IW Köln zur Entwicklung der Bundesländer – In Berlin Arbeit statt Party

(Foto: visitberlin.de)

(Foto: visitberlin.de)

(KK) Das muss man sich auf der Zunge wirklich zergehen lassen – Das arbeitgebernahe Institut IW Köln lobt die Hauptstadt Berlin. Dabei lassen doch die Forscher kaum einen Moment aus, um der geneigten Öffentlichkeit stets zu erklären, dass Berlin quasi ein unregierbarer Geld verschlingender Moloch  sei, völlig unsympathisch, stets Party feiere (insbesondere sein Regierender Bürgermeister) und nur überleben könne, weil es doch am Tropf der Schönen und Reichen (Bundesländer) hänge, seine Politiker nichts taugten und was dergleichen Vorurteile mehr sind. Und nun das:
Auf den ersten Blick ändert sich nicht viel rund um den Regierungssitz: Berlin hatte im Juli 2013 mit 11,8 Prozent die höchste Arbeitslosigkeit aller Bundesländer, und das Debakel um den Flughafen BER will einfach nicht enden. Doch die Wirtschaft der Hauptstadt entwickelt sich schon seit 2006 überdurchschnittlich.

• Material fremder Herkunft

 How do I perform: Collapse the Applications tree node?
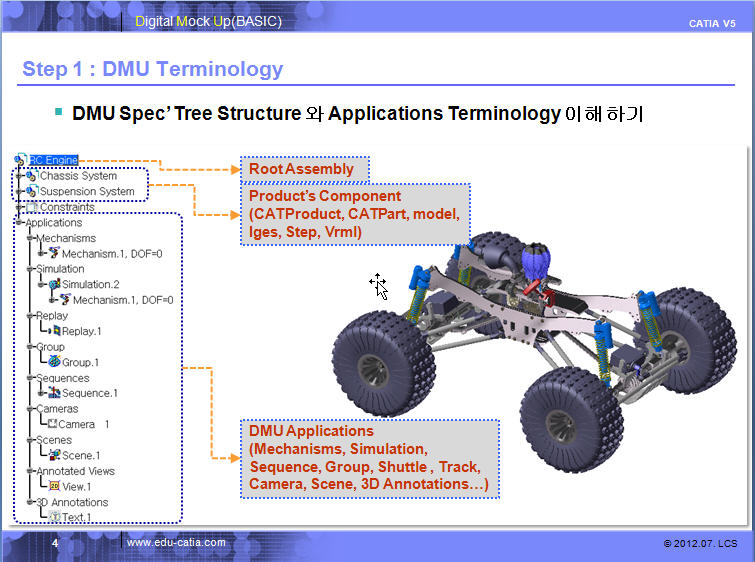tap(18, 223)

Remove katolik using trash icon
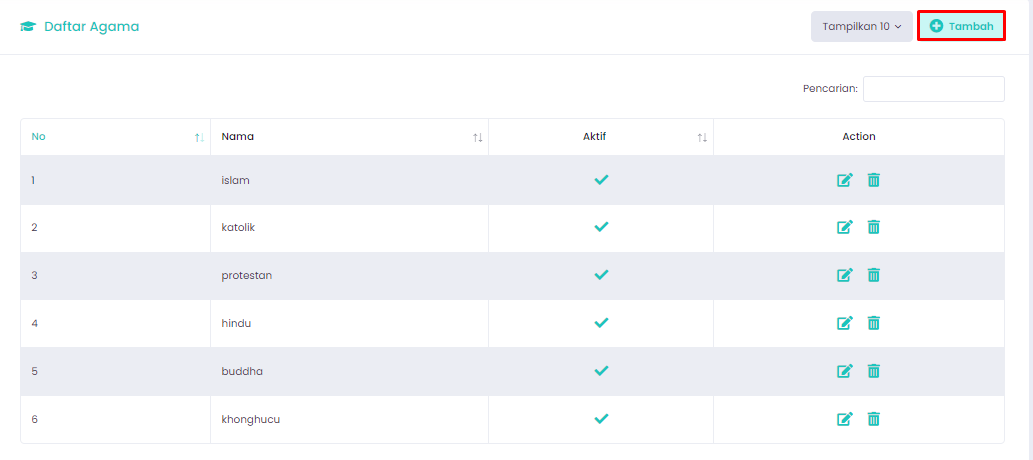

Auch 2013 könnte das Wachstum der Stadt nach Einschätzung der Wirtschaftssenatorin Yzer mit 1,4 Prozent klar über dem Wert für Deutschland liegen, der von Forschungsinstituten auf 0,5 bis 1,0 Prozent taxiert wird. Dabei wachsen die Bäume in der dienstleistungsorientierten Berliner Wirtschaft zwar nicht in den Himmel: 2012 lag das Plus mit 1,2 Prozent gerade ein halbes Prozent über dem deutschen Schnitt und im industriegetriebenen Boom 2011 lagen Bayern und Baden-Württemberg mit Raten von über 4 Prozent weit vorn; doch der Aufschwung ist stetig und keine Eintagsfliege: Seit 2005 konnte die Beschäftigung um circa 19 Prozent zulegen, im ersten Halbjahr 2013 allein um 2,5 Prozent im Vergleich zum Vorjahr.

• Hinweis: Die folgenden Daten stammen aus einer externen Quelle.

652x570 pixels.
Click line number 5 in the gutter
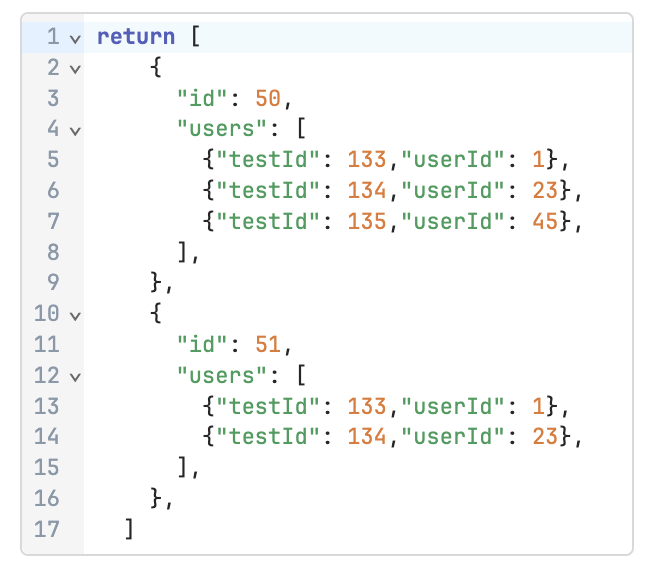click(52, 160)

In Sachsen stieg die Beschäftigung seit 2005 nur um etwa 5 Prozent, im benachbarten Brandenburg um gut 6 Prozent. In den anderen Ost-Ländern war der Zuwachs noch geringer. 2012 musste das einwohnerstärkste Ostland Sachsen sogar einen kleinen Rückgang des BIP verkraften, während das deindustrialisierte Mecklenburg-Vorpommern um fast 2 Prozent wuchs. Mit dem Anziehen der Weltkonjunktur dürften die industriestarken Länder aber 2014 wieder besser dastehen.
Beim Arbeitsplatzzuwachs konnte Berlin in den vergangenen Jahren auch die Westländer abhängen. Gründe dafür gibt es einige: Der Tourismus boomt – bei den Gästeübernachtungen lag die Metropole an der Spree im vergangenen Jahr europaweit auf Rang drei hinter London und Paris. Zudem entstehen immer mehr hochwertige Dienstleistungsjobs. Die High-Tech-Gründerszene der Hauptstadt wird inzwischen weltweit wahrgenommen, die britische BBC fragte in einem Editorial unlängst sogar, ob in Berlin gerade ein neues Silicon Valley entsteht.
Dass die Arbeitslosigkeit trotz des Beschäftigungsbooms nicht stärker gesunken ist, hat indes einen einfachen Grund: In den vergangenen drei Jahren sind über 120.000 meist junge Menschen zugewandert, darunter viele Hochqualifizierte, die auf dem Arbeitsmarkt gute Chancen haben. Doch so setzt sich der Aufschwung – anders als in den schrumpfenden Ost-Flächenländern – nicht in einen gleich starken Rückgang der Arbeitslosigkeit um.
Mit einem Bruttoinlandsprodukt von 31.000 Euro je Einwohner 2012 kann die Hauptstadt aber noch lange nicht im Konzert der deutschen Top-Städte mitspielen. Berlin bleibt sogar noch unter dem Bundesschnitt von knapp 33.000 Euro. Fehlende Konzernzentralen und die geringe Industriedichte verhindern einen besseren Wert. Sollte unter den vielen Gründungen allerdings ein Google, SAP oder Microsoft von übermorgen sein, könnten die Karten in Deutschland neu gemischt werden.